SOURCE INFORMATION

■ ■ ■

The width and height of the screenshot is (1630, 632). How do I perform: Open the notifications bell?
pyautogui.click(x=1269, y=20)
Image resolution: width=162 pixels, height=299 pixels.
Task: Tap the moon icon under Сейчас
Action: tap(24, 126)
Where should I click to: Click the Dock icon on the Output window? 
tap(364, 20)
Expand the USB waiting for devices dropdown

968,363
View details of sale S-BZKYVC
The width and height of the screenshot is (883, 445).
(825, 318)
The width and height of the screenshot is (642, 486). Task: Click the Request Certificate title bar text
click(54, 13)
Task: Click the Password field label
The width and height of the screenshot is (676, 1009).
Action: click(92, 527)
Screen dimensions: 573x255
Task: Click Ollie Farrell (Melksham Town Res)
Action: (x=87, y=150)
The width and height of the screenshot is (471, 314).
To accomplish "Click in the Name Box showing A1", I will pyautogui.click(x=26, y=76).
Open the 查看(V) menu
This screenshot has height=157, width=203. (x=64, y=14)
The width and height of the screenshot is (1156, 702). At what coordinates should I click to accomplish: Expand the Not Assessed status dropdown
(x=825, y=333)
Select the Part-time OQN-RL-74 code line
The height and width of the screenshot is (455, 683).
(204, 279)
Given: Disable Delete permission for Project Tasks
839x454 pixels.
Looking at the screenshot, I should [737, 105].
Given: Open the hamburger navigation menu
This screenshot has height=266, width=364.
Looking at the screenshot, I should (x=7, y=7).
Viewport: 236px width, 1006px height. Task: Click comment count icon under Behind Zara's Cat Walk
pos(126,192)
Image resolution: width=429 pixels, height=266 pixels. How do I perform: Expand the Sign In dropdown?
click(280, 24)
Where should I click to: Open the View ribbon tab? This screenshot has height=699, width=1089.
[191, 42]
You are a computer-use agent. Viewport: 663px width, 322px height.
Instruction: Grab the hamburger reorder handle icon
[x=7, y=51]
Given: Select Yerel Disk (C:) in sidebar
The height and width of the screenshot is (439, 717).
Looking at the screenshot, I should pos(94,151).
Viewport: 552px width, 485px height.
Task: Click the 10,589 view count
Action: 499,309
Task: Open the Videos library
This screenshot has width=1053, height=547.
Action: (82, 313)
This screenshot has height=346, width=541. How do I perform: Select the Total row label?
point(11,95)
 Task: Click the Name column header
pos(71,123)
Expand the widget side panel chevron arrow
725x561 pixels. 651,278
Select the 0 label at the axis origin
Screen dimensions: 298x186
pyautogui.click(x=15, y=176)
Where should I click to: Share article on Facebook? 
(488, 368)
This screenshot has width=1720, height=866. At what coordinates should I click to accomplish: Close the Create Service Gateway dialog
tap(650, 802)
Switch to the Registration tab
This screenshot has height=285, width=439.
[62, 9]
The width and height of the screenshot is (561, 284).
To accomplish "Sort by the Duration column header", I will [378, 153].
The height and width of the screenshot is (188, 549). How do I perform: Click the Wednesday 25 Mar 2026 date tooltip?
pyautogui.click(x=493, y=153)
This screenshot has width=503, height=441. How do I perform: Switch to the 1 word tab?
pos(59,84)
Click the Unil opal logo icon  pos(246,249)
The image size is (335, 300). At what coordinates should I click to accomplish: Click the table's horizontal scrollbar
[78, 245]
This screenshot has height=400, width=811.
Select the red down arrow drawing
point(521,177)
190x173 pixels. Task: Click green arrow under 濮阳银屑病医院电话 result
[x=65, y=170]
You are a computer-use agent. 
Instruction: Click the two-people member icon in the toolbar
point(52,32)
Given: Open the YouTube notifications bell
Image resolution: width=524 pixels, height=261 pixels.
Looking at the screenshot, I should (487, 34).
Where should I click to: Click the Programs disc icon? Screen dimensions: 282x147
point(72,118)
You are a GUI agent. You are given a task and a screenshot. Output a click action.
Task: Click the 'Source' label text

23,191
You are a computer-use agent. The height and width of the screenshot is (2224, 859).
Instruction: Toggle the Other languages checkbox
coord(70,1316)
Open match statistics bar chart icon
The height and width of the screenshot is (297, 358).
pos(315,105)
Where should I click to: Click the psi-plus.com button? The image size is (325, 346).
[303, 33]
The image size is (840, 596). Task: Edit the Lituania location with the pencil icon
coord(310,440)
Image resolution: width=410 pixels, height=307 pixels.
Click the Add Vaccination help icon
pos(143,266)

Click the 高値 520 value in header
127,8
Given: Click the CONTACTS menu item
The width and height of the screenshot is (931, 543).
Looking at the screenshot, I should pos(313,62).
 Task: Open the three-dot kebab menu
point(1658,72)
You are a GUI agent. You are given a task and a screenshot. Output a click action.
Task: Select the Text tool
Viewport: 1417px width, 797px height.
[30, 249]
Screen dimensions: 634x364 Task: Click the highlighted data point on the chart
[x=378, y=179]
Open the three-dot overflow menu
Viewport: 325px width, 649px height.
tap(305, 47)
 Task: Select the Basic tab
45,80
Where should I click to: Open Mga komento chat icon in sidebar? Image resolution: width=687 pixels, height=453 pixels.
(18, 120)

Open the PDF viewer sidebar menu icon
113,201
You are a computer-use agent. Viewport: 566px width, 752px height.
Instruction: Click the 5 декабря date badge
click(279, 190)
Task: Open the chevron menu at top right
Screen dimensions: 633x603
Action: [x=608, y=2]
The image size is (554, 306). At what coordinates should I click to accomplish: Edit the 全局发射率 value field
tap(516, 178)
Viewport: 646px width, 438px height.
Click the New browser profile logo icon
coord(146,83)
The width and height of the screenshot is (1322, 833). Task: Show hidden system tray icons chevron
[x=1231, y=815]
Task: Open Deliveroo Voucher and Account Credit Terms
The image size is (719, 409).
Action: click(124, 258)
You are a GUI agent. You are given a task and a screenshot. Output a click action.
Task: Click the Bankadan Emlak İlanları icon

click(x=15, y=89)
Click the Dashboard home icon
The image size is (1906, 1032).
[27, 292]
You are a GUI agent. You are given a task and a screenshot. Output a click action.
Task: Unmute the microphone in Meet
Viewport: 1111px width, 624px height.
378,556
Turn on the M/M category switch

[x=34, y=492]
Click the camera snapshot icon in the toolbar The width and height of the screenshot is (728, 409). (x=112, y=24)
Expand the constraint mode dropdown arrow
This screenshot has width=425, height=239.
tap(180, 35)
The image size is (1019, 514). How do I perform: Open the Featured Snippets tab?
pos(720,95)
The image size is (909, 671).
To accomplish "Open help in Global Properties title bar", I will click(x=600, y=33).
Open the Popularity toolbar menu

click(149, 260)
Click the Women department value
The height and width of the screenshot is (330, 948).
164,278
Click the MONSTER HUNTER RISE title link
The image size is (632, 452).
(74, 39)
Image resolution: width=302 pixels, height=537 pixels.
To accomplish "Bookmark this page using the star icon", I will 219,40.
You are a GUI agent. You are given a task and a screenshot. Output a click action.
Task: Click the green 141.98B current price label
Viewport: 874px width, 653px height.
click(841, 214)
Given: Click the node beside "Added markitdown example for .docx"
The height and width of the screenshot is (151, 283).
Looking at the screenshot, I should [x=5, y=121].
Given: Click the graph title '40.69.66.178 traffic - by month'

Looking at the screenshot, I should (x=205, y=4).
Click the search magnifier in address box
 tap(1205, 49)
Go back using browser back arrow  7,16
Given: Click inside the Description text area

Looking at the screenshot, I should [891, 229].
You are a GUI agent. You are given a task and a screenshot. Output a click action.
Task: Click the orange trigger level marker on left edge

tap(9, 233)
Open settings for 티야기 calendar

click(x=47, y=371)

■ ■ ■

ABOUT THIS EXERCISE
Within the material, count the lines where the word "using" appears. The reply is that number and nothing more.

EXPECTED ANSWER
2